Après un énième repli des ventes en décembre, le marché automobile français a terminé l’année 2012 sur un sombre bilan : à peine 1,9 million de voitures particulières ont été immatriculées sur les douze derniers mois, soit une baisse de 13,9% par rapport à 2011, d’après des chiffres provisoires publiés mercredi par le Comité des constructeurs français d’automobiles (CCFA). Il faut remonter à 1997 pour trouver un aussi faible niveau.

Les causes de cette dégringolade sont, d’une part, la fin des aides à l’achat qui avaient soutenu le marché en 2011, d’autre part la baisse du moral et du pouvoir d’achat des ménages. Le coup de frein est également sensible chez les professionnels, avec une baisse de 10,5% des ventes de véhicules utilitaires légers.

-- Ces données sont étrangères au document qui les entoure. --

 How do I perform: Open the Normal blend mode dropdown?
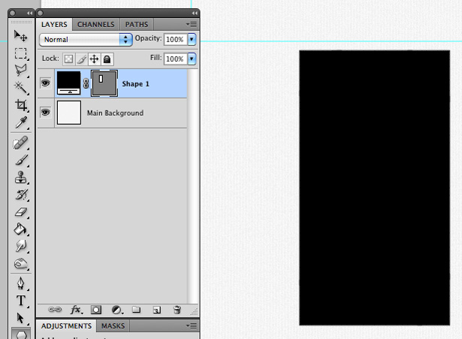coord(86,40)
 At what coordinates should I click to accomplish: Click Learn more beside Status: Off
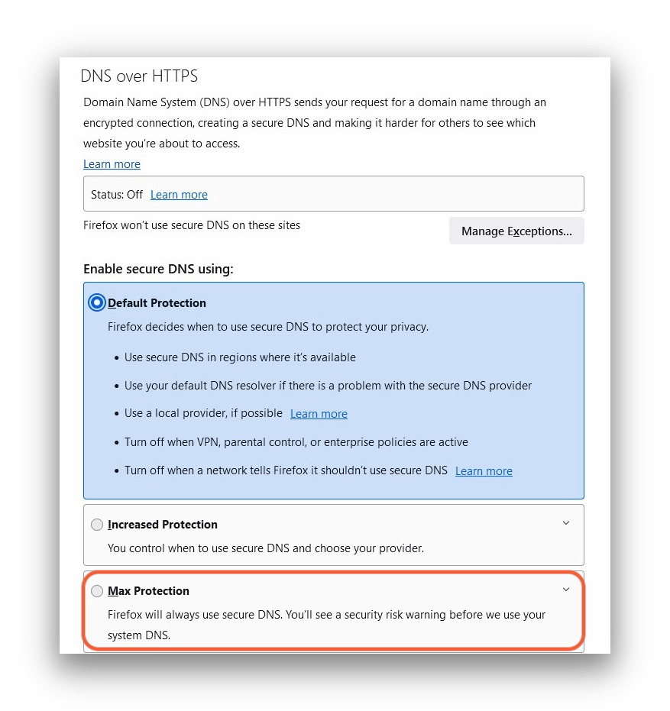pos(179,194)
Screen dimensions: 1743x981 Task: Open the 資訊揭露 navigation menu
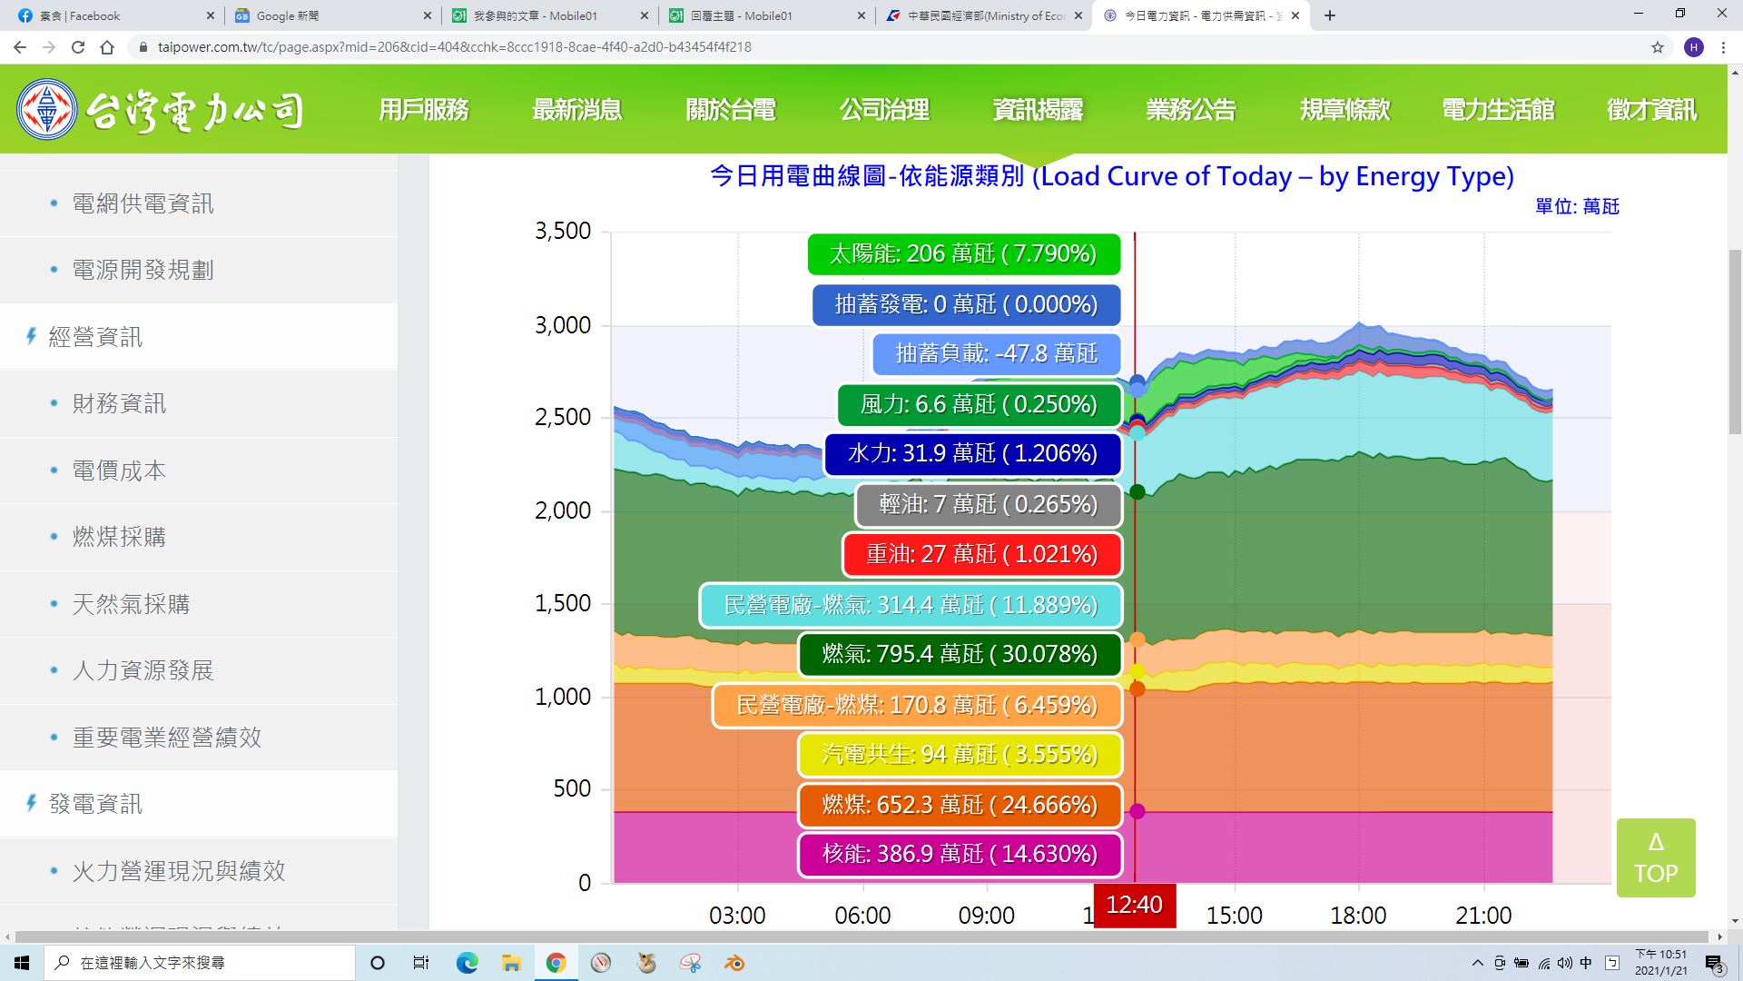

« Toutes les marques généralistes reculent, tandis que celles haut de gamme se maintiennent », a déclaré à l'AFP un porte-parole du CCFA. « La chute des ventes de véhicules utilitaires légers et des camions est très inquiétante car elle montre un ralentissement de l'économie », a-t-il ajouté.

En 2013, le comité s’attend à « un marché au mieux comme celui de 2012 », autrement dit déprimé, même si le gouvernement a annoncé un renforcement du bonus-malus écologique en faveur des véhicules les moins polluants. Ce bonus-malus pourrait être une planche de salut pour les constructeurs français, qui ont vu leurs ventes dégringoler de 19,4% en 2012 (-17,5% pour PSA ; -22,1% pour Renault), alors que les groupes étrangers n’affichent qu’un repli de 5,7%.

Vers 11h00, Renault gagne 0,7% et Peugeot 1,4% sur un marché parisien en hausse de plus de 2%.